Gerald Britton gerald.britton at gmail.com
Wed Feb 10 18:20:41 CET 2010


On Wed, Feb 10, 2010 at 12:10 PM, Raymond Hettinger
<raymond.hettinger at gmail.com> wrote:
>
> On Feb 10, 2010, at 6:54 AM, Gerald Britton wrote:
>> Yes, I plan to ask for copy() as well, when the bug tracker opens up
>> for 3.3, 3.4, etc.  The issue is not, "Is there already a way to do
>> this?"  but rather, "Can we have consistent interfaces in the sequence
>> types and collections where possible and appropriate?"
>
> Use the copy module.
>
>> dict() and set() already support both clear() and copy() methods.
>> Previous posters have pointed to the disconnect and showed the problem
>> of having to test if a given iterable supports the clear() method
>> before calling it, in functions that take any iterable.
>>
>> Also, for what it's worth:
>>
>> s1 = set()
>> s2 = s1.copy()
>>
>> is faster than
>>
>> s1 = set()
>> s2 = set(s1)
>
> I question your timing skills.  Both call the same routine to do the work
> of copying entries:
>
>   set_copy() calls make_new_set() which calls set_update_internal()

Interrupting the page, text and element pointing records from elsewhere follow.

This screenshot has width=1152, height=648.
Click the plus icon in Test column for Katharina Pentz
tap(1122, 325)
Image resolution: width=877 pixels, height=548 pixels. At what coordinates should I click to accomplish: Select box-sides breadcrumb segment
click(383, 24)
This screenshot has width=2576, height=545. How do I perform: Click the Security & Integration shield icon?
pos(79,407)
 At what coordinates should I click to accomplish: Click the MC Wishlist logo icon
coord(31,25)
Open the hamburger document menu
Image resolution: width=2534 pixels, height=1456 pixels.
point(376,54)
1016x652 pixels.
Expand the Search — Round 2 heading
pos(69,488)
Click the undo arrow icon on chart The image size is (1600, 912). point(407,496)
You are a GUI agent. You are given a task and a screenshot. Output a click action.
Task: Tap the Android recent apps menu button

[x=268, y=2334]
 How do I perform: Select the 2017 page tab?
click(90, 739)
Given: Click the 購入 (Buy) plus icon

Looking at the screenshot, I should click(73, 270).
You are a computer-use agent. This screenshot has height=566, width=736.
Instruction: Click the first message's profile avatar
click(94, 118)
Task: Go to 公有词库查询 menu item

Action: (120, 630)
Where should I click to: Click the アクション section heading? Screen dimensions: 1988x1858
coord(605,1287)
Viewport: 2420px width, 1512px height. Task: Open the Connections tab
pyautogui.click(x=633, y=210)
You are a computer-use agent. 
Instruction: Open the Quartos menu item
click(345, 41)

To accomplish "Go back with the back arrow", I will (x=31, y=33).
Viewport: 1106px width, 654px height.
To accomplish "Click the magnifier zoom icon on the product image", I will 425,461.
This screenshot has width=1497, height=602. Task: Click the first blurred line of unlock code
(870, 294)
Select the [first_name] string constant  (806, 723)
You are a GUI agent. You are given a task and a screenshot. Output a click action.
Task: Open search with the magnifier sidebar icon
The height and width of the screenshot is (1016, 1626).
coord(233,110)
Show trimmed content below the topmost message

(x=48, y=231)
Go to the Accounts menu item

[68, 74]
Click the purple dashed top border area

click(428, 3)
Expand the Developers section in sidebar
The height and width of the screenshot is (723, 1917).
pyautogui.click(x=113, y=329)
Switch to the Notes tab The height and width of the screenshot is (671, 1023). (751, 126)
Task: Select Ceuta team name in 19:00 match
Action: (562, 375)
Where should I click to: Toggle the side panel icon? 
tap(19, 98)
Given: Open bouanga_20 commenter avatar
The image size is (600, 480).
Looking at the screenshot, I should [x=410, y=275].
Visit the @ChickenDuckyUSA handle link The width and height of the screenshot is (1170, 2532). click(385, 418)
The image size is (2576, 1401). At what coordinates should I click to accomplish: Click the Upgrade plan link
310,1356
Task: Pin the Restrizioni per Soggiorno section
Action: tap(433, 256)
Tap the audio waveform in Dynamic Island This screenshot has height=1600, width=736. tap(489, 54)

>   set_init() calls set_update_internal()
>
> If there is any difference at all, it is the constant overhead of passing
> an argument to set(), not the implementation itself.  The actual
> set building work is the same.
>
>> (and also for dict()) probably because the first is
>> specifically-written for the copy operation whereas the second
>> actually iterates over s1, one item at a time.  (At least I think
>> that's what's going on).  I suppose that a list().copy() method might
>> also be faster than the other two approaches to copy a list.
>
> You need to read some code, learn about ref counts, etc.
> There's more to list copying than a memcpy().
> If list.copy() were added, it would use that same underlying
> code as list(s) and s[:].  There would be no speed-up.
>
>> Lastly, for completeness,  I suppose copy() might be appropriate for
>> both tuple and deque as well.
>
> Tuples?  Really?
> An immutable collection is its own copy.
>
>
> Raymond
>
>

Thanks for the feedback.  I also question my timing skills (and most
other skills that I think I have).  That's what's good about bouncing
ideas around here.  Silly ones get shot down, and rightly so!